In un normale sistema istituzionale democratico, parlamentare o consiliare, ci sono due organi principali: l’esecutivo (il Governo, la Giunta) e quello assembleare rappresentativo dei cittadini Parlamento o Consiglio Comunale), che ha di solito il ruolo di fare proposte, controllare l’Amministrazione attraverso interrogazioni o commissioni speciali, partecipare all’attività politica, legislativa o amministrativa con emendamenti e proposte di legge o delibere. Solitamente quando una cosa viene approvata dall’organo assembleare questa diventa “legge”, nel senso che diventa obbligatoria per il Governo o l’Amministrazione e per i cittadini che devono rispettarne le decisioni. A Garanzia di tutto questo solitamente c’è un testo base ovvero la Costituzione o lo Statuto per i comuni.

Bene, tutto questo a Labico non accade. A Labico uno Statuto prevede delle Commissioni permanenti, che dovrebbero “naturalmente” essere costituite al primo consiglio comunale. A Labico questo non succede. Succede però che i Consiglieri comunali di minoranza, che hanno il ruolo di controllo della pubblica amministrazione, chiedono lumi e ne chiedono l’istituzione come punto all’ordine del giorno del primo consiglio comunale, come previsto dallo Statuto. Ma questo non succede. Poi si conviene con il Sindaco Giordani, con spirito costruttivo, di fare una commissione che riveda le norme dello Statuto e il Sindaco ed il Vice prendono l’impegno di terminarla entro febbraio, così da nominare le Commissioni e il Presidente del Consiglio Comunale, figura nel frattempo istituita senza eleggerla. Ad oggi solamente 3 riunioni sono state realizzate, e quella in cui si dovevano presentare le proposte di modifica è saltata, senza avvisarci, per impegni elettorali del Vice. Succede così che una commissione votata dal Consiglio comunale non viene più convocata e da un anno si aspetta di avere le Commissioni consiliari.

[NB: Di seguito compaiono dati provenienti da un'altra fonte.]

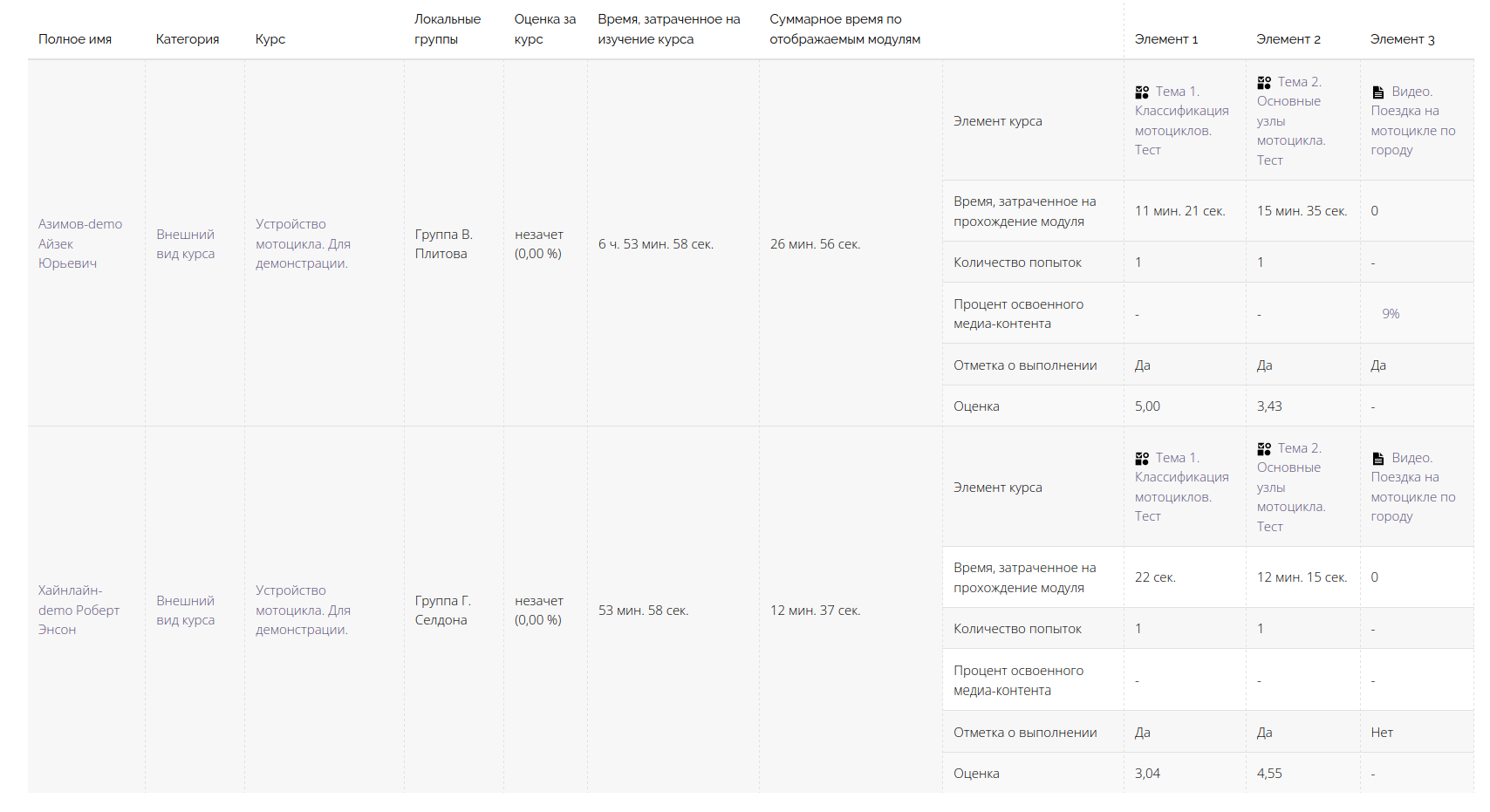Click quiz icon of Тема 2 in Хайнлайн row

coord(1264,449)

Succede poi che in Consiglio comunale si discute di Valmontone Cisterna. Era metà dicembre. Sempre per lo spirito costruttivo, 3 su 4 dei Consiglieri comunali di minoranza presenti, approvano con la maggioranza le critiche alla proposta della Regione Lazio per l’uscita della Valmontone Cisterna, con l’impegno, votato all’unanimità dal Consiglio comunale, di costituire una Commissione ad hoc per fare modifiche alla proposta del Comune. Bene. Ci vediamo ed i consiglieri Paris e Giovandoli fanno delle proposte (tangenziale per liberare la casilina dal traffico pesante, rilancio agricolo e agrituristico dell’area rurale, riduzione della zona industriale che incide su Colle Spina) mentre, coerentemente, il consigliere Spezzano ribadisce la sua posizione contraria all’opera. Rimaniamo che ci saremmo riaggiornati per avere i contropareri dell’Amministrazione. Erano i primi di gennaio. Succede a Labico che da quella volta nessuno si è più visto e un’altra volta una votazione del Consiglio comunale è stata disattesa e, ad oggi, non ci sono proposte dell’Amministrazione di Labico in Regione.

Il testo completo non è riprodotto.